Anju Kasturiraj “..a third year Critical Diversity Studies and Sociology major, the Intercultural Center Arts Intern, and host of Lyricist Lounge. She uses her poetry to express her identity as a queer woman and diasporic identity…”

Kay Nilsson  “…a poet and performer currently attending the University of San Francisco. He’s performed at poetry slams and readings across the Bay Area. He has featured as a literary performer at Queer Rebels Festival, Radar Productions, the San Francisco Queer Open Mic…”

The workshops and workshop presenters on Wednesday, March 8  are:

“Not Your Mother’s Feminism: New Intersections in Media, Art and Activism: Talk + Q&A by Kim Tran of Third Woman Press: Queer and Feminist of Color Publishing.”  From the description: “Kim Tran, UC Berkeley, works on race, gender and coalition building. Her writing has been published locally and nationally in Vice News, Vox and Mic. In 2008 she helped establish the LGBTQ Youthspace, a safe-space and therapeutic program for queer youth of color…”

That’s followed by: “’Writing the Walls Down’: Poetry/Spoken Word Performance.” From the description: “Helen Klonaris, Amir Rabiyah, Celeste Chan, and Janine Mogannam will read their excerpts from the collection Writing the Walls Down: A Convergence of LGBTQ Voices, which brings together poets exploring the intersections of sexuality, race, and gender with different forms of citizenships and borders…”

The day’s final workshop is “Contesting the Transformation: Gender, Sexuality, and the Latin American Left: A Panel Discussion.” Panelists are Constanza Tabbush of the University of Buenos Aires, who will discuss “LGBT Rights Yes, Abortion No: Explaining Uneven Trajectories in Argentina under Kirchnerism (2003-2015)”; Rachel Elfenbein of Simon Fraser University, “Towards Feminist Socialism? Gender, Sexuality, Popular Power, and the State in Venezuela’s Bolivarian Revolution”; and Annie Wilkinson of UC Irvine, “Ecuador’s Citizen Revolution (2007-2017): A Lost Decade for Women’s Rights and Gender Equality.” The panel is moderated by Elisabeth Jay Friedman of USF.

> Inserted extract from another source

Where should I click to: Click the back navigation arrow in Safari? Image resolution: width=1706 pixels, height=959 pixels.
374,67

The day will close with a theatrical performance by Monique Jenkinson, called “The F Word.” From the USF website “The F Word is FEMINISM! No longer unmentionable, now on everyone’s lips – let’s hear it from the painted mouth of a lady drag queen….Monique Jenkinson (Fauxnique) is a multi-genre performing artist and choreographer whose work uses drag to consider the performance of femininity as a forceful, vulnerable and subversive act.”

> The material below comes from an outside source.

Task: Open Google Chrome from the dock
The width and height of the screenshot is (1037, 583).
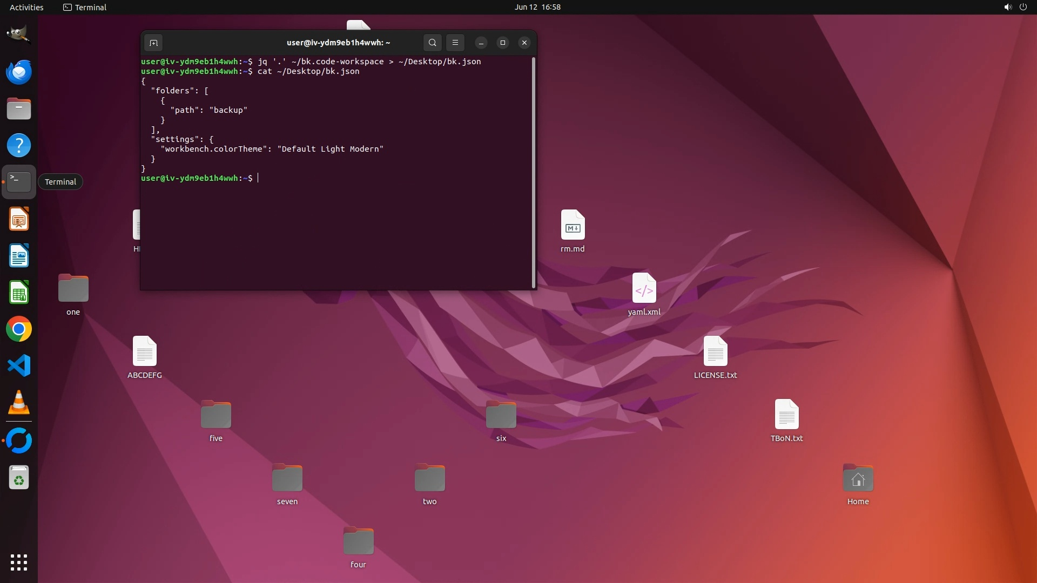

In the years that CalCatholic has been covering USF’s “Global Women’s Rights Forum”, (see “Abortionfest at USF” or “Queer Art & Abortion”; it has grown ever more bizarre. The increasing search for ever more remote categories of aggrieved victims brings with it a corresponding shrinking of general relevance to women in general. At the same time, the subject most universally, one might even say ‘globally’, relevant to university-age women, marriage and family—which would also be of interest to any genuinely Catholic university, is completely ignored.